In the early 1980s, researchers found that the outer membranes of cells from people with the disease are poorly permeable to chloride ions, but biochemical analysis failed to identify the defective protein.  In 1985, they pinpointed the mutation to a small region located on chromosome 7.  The final breakthrough came in 1989, when the gene responsible for cystic fibrosis was finally isolated.  This is known as one of the most significant discoveries in the history of human genetics.  It led to improving the diagnosis of the disorder and improved the genetic counseling offered to affected families.  However, CF is a very complicated disease.  Not all of the the cystic fibrosis cases are caused by the same genetic defect.  About 800 different mutations have been identified in the CF gene, which affects the proper functioning of the CFTR, which is the Cystic Fibrosis transmembrane regulator protein.  The CFTR controls the flow of chloride ions from the cell.   The picture below shows the section through the cell membrane of an epithelial cell.  The CF transmembrane regulator channel is open in the image.

Cystic fibrosis generally happens in white people of northern European ancestry, occurring in about 1 out of 3,000 child births.  In the earlier days, people with this deadly disease died in their teens.  Improved screening and treatments now allow many people with cystic fibrosis to live into their 50s or older.

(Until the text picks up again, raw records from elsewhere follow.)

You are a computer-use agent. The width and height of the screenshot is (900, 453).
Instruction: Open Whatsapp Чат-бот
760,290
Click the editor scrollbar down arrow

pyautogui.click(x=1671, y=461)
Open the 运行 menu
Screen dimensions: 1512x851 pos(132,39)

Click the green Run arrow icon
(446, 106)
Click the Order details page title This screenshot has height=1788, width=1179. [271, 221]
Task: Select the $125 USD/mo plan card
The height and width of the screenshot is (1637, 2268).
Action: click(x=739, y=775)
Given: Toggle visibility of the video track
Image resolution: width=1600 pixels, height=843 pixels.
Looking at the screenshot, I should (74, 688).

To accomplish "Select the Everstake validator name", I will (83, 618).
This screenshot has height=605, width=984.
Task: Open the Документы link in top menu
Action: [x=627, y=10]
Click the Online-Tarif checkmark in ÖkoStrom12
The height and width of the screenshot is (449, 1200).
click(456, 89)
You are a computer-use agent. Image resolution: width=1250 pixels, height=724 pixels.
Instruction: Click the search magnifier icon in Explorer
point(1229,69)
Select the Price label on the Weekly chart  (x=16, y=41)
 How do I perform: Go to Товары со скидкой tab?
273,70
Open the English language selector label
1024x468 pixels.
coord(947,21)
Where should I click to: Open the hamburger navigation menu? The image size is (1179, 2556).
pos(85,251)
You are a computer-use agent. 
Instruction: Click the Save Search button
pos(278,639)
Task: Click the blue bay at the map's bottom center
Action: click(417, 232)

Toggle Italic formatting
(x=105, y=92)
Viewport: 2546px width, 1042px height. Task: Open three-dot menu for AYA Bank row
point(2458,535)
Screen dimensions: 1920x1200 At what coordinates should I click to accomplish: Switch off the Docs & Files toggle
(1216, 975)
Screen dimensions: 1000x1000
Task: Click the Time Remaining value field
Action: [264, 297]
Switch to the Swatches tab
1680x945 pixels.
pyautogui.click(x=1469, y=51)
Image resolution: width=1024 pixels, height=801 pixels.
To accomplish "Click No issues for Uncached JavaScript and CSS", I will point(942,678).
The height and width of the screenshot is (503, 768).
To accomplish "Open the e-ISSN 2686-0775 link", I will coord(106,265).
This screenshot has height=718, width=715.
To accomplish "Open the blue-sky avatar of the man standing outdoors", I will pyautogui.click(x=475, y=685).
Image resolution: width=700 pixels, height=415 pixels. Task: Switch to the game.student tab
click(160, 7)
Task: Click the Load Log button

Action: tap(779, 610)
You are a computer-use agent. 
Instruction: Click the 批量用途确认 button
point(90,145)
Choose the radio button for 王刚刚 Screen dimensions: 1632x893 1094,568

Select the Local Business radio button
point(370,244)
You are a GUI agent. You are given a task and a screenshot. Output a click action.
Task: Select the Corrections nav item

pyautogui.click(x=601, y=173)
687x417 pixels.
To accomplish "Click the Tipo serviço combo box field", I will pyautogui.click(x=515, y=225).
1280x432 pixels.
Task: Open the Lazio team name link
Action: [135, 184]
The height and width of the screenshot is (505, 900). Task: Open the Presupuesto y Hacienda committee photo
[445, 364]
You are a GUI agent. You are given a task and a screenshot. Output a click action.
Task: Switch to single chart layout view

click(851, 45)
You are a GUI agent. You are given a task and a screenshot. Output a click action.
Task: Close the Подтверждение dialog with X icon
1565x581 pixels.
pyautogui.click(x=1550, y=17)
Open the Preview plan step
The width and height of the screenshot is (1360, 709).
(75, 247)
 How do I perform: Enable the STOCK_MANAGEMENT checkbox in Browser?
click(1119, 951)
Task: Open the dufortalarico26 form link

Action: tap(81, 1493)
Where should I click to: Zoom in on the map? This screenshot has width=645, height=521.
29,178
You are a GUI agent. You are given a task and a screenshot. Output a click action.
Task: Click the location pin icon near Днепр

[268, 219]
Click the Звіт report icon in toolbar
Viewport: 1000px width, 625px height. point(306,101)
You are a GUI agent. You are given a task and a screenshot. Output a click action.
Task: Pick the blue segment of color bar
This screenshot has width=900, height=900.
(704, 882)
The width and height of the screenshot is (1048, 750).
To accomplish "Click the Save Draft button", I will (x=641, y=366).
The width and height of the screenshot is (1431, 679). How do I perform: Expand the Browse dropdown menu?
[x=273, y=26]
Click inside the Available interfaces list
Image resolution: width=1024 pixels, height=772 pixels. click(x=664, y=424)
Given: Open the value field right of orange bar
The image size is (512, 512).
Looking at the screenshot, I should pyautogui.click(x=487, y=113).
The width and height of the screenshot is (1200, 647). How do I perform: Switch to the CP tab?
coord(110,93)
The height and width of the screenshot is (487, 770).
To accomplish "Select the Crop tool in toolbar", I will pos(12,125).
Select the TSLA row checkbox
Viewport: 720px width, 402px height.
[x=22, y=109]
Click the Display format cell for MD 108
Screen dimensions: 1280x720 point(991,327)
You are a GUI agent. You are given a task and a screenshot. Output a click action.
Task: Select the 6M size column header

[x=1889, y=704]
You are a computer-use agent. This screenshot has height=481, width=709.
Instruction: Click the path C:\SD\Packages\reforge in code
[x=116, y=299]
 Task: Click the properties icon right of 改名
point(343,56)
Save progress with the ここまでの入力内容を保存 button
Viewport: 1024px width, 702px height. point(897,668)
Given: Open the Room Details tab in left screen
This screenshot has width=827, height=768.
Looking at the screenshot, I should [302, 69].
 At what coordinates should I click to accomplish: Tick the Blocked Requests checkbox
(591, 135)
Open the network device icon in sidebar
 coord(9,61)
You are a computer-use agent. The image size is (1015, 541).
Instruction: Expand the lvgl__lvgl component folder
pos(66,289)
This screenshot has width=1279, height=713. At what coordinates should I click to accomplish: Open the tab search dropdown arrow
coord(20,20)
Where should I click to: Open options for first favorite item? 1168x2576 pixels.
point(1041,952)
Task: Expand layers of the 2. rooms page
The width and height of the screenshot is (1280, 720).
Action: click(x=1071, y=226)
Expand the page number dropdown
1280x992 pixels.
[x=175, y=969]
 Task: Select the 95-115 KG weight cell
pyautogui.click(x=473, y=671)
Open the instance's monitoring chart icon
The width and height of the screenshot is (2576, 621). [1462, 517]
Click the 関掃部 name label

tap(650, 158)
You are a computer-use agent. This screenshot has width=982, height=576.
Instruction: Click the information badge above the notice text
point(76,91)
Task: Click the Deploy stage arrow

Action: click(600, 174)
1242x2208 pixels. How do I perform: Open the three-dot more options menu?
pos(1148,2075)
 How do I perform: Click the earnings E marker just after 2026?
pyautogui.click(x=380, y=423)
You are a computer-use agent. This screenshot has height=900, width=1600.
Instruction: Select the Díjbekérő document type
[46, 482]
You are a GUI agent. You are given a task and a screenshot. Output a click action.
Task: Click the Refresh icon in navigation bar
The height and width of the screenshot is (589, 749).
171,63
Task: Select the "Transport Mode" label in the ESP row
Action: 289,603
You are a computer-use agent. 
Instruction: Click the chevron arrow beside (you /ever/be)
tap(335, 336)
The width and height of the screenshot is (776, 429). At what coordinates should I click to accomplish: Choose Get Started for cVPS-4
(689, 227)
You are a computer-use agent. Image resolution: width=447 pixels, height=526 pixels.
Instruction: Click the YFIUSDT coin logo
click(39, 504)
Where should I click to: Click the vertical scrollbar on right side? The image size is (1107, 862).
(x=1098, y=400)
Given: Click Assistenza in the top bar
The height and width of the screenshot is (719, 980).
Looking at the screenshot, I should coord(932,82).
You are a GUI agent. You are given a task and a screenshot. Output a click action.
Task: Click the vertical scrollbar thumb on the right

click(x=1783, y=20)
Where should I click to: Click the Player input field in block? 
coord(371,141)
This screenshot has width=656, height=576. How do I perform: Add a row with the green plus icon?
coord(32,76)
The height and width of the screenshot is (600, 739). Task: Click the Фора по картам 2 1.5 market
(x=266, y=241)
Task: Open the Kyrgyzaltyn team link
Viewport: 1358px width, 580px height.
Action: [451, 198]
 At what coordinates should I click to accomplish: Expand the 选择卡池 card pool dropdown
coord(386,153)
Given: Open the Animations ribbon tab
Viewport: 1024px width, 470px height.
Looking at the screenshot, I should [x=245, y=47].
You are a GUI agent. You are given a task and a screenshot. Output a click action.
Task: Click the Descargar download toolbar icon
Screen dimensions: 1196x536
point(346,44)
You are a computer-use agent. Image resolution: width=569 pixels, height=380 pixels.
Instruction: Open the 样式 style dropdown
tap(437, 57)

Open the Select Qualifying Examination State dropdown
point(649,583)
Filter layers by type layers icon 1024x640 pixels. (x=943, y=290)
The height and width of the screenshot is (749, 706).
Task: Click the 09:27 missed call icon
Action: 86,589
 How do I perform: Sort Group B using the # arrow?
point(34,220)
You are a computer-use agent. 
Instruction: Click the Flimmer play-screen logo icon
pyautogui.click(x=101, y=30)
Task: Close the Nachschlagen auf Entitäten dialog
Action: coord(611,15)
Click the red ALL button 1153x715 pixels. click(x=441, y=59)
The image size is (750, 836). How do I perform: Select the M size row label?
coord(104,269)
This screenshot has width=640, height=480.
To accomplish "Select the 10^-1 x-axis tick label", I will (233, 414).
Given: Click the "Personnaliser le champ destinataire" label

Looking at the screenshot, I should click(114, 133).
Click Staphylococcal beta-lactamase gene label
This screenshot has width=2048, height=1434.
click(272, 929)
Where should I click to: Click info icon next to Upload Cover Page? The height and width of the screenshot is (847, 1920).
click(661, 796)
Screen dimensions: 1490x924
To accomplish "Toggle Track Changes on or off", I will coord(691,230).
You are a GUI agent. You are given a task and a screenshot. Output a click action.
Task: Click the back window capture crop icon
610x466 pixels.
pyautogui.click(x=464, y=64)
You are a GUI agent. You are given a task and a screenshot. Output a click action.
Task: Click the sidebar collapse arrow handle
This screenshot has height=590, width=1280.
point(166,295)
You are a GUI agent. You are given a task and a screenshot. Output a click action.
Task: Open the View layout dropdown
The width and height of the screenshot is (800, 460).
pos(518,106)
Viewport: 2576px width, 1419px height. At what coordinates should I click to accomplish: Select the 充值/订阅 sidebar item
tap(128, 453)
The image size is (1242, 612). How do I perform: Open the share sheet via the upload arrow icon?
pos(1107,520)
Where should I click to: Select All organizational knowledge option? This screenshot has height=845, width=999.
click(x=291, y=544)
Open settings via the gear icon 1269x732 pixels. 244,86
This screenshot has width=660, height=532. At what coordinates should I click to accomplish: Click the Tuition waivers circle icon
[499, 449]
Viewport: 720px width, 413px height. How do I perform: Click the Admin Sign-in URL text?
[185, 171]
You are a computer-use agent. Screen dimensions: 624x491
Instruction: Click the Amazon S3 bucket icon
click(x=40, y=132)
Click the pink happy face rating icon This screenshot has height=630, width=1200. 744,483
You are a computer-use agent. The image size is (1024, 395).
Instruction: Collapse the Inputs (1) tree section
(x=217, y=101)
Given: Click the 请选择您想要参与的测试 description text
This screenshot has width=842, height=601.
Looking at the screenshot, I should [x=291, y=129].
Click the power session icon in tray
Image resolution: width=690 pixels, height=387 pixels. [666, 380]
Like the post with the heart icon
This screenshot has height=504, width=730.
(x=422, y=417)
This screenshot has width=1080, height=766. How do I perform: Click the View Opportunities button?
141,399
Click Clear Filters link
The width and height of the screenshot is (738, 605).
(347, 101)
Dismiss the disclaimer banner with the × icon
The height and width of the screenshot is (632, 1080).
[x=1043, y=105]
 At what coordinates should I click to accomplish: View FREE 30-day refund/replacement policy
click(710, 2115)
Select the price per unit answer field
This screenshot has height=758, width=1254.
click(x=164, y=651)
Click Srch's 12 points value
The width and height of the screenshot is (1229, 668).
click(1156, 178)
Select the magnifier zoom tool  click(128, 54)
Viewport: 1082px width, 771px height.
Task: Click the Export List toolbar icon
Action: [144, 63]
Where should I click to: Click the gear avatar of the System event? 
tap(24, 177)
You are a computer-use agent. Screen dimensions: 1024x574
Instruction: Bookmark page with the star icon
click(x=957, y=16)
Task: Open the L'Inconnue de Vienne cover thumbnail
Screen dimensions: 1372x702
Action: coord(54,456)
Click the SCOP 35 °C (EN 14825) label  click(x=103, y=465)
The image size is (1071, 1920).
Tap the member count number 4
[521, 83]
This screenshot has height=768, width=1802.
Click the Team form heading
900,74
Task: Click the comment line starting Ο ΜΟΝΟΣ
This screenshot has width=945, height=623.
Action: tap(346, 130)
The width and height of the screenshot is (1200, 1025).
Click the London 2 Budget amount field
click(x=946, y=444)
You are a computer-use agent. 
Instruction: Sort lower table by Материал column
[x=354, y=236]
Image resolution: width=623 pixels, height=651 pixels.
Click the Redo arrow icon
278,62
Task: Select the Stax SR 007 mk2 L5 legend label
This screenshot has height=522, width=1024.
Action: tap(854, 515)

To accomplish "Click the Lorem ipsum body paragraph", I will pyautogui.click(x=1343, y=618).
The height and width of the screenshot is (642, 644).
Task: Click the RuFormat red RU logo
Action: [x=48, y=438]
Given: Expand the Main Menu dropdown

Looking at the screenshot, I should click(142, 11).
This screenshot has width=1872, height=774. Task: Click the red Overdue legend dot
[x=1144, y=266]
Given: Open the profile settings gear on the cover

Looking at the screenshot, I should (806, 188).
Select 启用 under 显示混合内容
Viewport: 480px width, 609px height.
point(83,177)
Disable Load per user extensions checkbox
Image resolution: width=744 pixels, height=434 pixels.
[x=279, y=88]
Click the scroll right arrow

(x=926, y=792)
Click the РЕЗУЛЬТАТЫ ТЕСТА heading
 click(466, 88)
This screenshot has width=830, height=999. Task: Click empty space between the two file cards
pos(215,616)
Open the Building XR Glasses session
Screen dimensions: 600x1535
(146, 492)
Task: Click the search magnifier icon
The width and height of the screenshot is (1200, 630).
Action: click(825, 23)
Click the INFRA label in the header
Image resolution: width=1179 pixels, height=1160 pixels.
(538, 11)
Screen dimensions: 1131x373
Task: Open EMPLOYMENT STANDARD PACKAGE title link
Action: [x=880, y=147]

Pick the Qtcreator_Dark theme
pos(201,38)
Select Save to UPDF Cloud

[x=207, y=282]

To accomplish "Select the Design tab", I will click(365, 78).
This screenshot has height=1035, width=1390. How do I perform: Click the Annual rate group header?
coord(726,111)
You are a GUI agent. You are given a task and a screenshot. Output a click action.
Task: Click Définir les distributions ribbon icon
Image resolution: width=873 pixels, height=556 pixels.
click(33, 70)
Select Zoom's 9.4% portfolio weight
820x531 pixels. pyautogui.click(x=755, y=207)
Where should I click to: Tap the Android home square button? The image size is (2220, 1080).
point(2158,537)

Tests that can be done in a lab are newborn screening tests, sweat tests, genetic testing, sputum tests, and organ function tests.  Imaging tests can be done by x-rays, computerized tomography, and magnetic resonance imaging.  There is also a lung function test which measures the size of your lungs, how much air you can breathe in and out, how fast you can inhale and exhale, and how well your lungs deliver oxygen to your blood.

Overall, Cystic Fibrosis is a very fatal and costly disease to patients and their families.  I learned that people with cystic fibrosis have a very tough life and it makes me realize that I take many things for granted that I never even thought about, such as breathing.  People suffering from CF have a hard time doing sports and even the small things like, walking.  Cystic Fibrosis attacks your lungs and makes you hack up gross mucus and keeps young kids from doing the things that I enjoyed while I was young.  After reading about this fatal disease, I am thankful for having good health and my heart goes out to those suffering from it.